Effects of methyl mercury in postnatal developing rats.

Rats on Postnatal Days 1 (PD 1), 14 (PD 14), and 35 (PD 35) were orally administered 0, 2.60, 3.64, 5.10, 7.14, and 10 mg/kg/day of methyl mercury chloride (MMC) for 10 consecutive days. Mercury (Hg) accumulation in the brain of the rats treated with 10 mg/kg/day of MMC for 10 consecutive days was highest in PD-14 rats, followed by PD-35 and PD-1 rats. Hg accumulations in the liver and kidney were lowest in PD-1 rats and increased markedly with development in postnatal phase. The effect of MMC treatment on body weight change was most severe in PD-35 rats. The body weight loss began on Day 5 in PD-35 rats and on Day 10 in PD-14 rats treated with 10 mg/kg/day of MMC, but not in PD-1 rates under the same treatment. The phenomenon of hindlimb-crossing was induced on Day 11 in PD-14 rats and on Day 14 in PD-35 rats treated with 10 mg/kg/day of MMC, but was not observed in PD-1 rats.
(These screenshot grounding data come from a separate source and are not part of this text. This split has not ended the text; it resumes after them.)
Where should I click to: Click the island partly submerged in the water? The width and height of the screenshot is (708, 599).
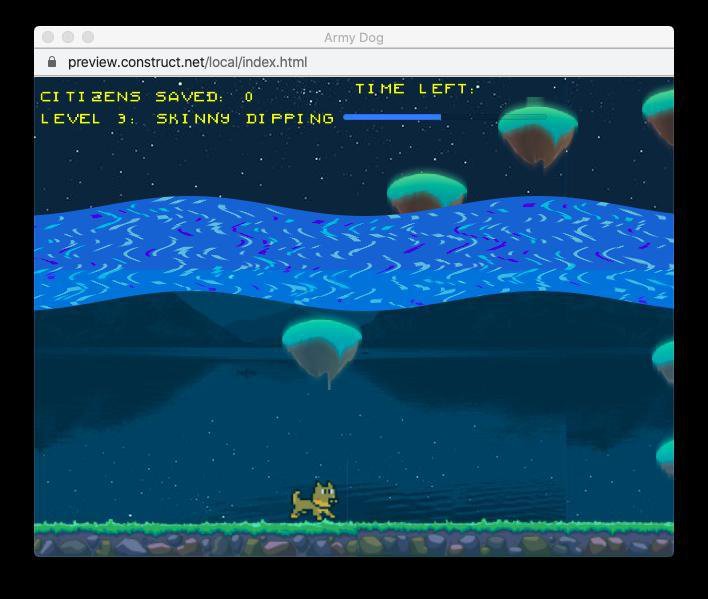pos(427,191)
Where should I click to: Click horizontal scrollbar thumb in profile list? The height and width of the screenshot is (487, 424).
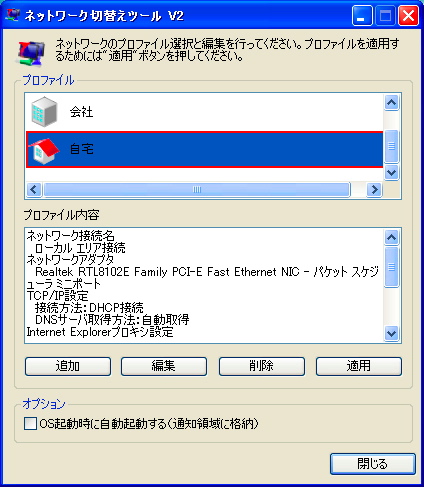(197, 190)
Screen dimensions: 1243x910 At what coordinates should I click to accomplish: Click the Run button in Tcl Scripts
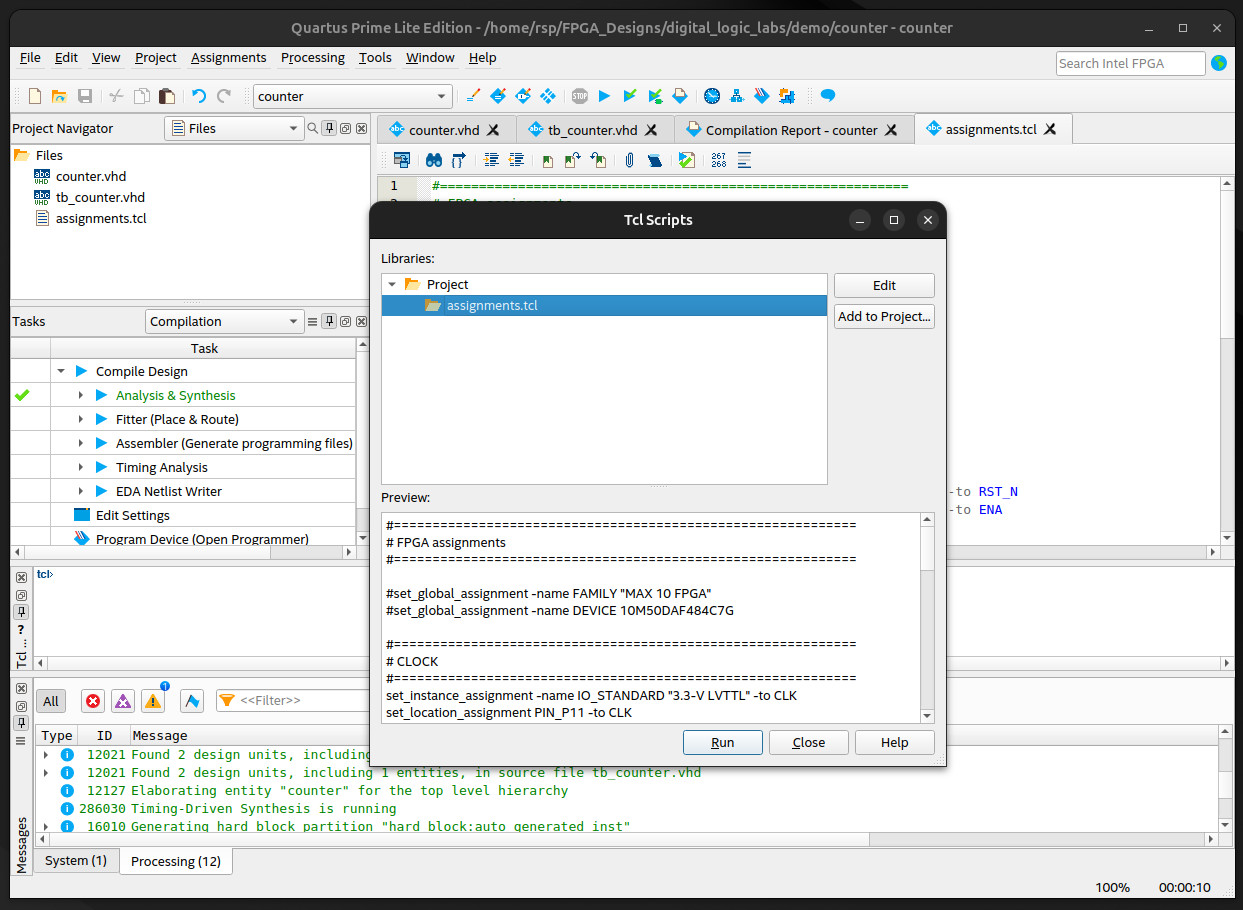pos(722,742)
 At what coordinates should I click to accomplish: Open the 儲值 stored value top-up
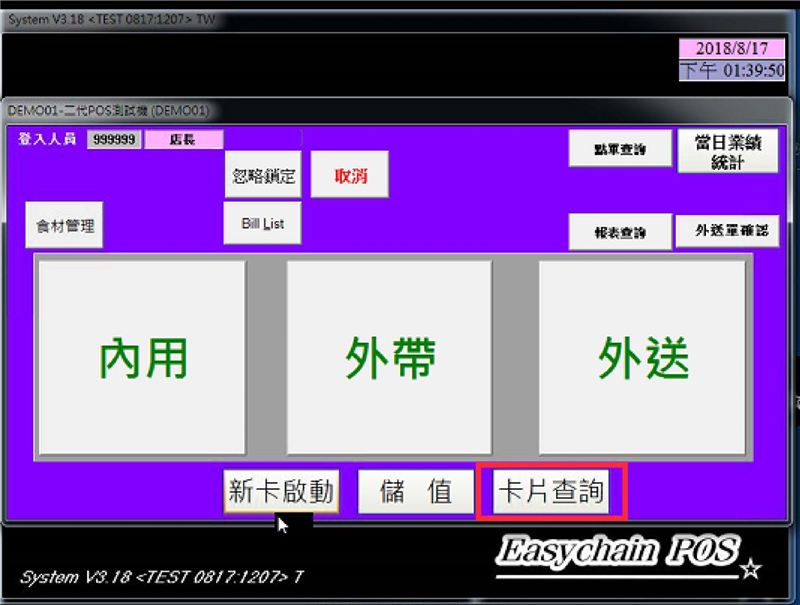point(416,492)
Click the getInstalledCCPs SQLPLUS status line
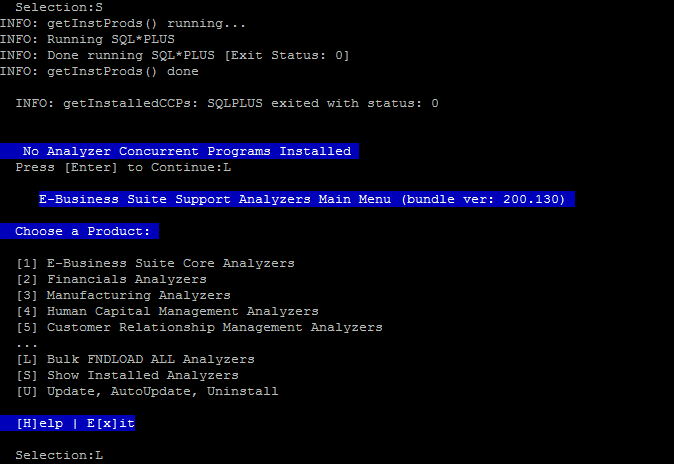This screenshot has height=464, width=674. pos(227,103)
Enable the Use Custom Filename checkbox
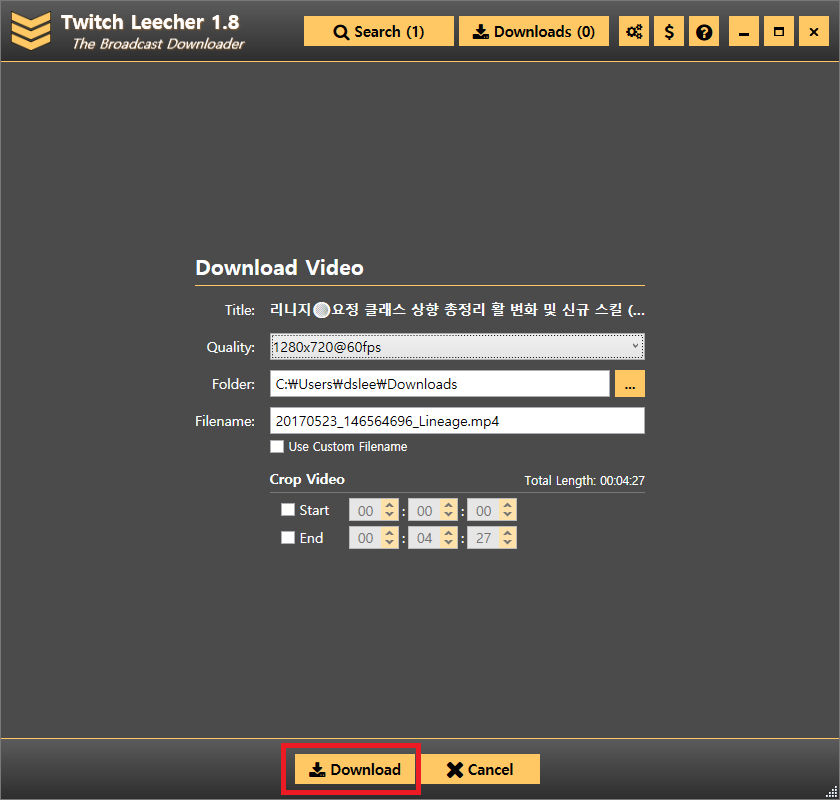The width and height of the screenshot is (840, 800). point(277,447)
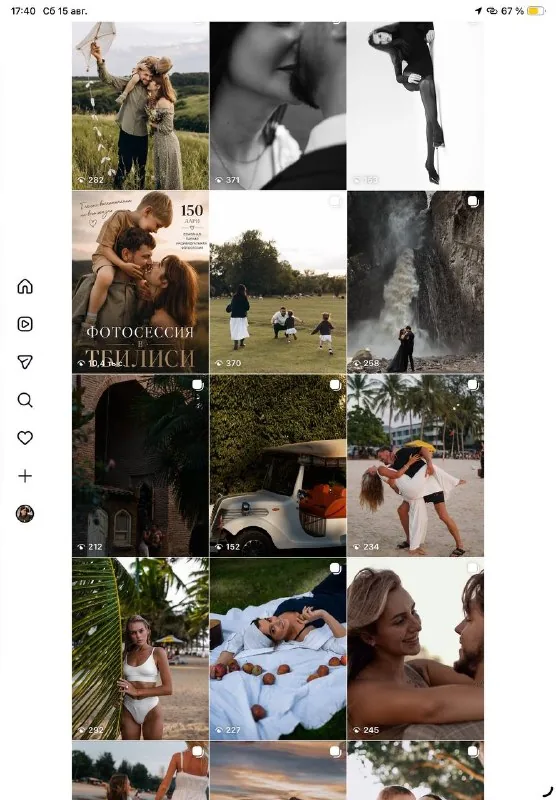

The deficit of rotarod performance was apparent only at the dose of 7.14 mg/kg/day of MMC in PD-35 rats, whereas rotarod performance was dose-dependently inhibited by MMC treatment in PD-14 rats, and lowered even at the dose of 2.6 mg/kg/day of MMC. However, the performance was gradually restored to the control level by 1 month except in rats given 7.14 mg/kg/day of MMC. These findings indicated that the Hg distribution and the effects of MMC treatment on body weight gain and motor coordination were different among the rat postnatal developing phases.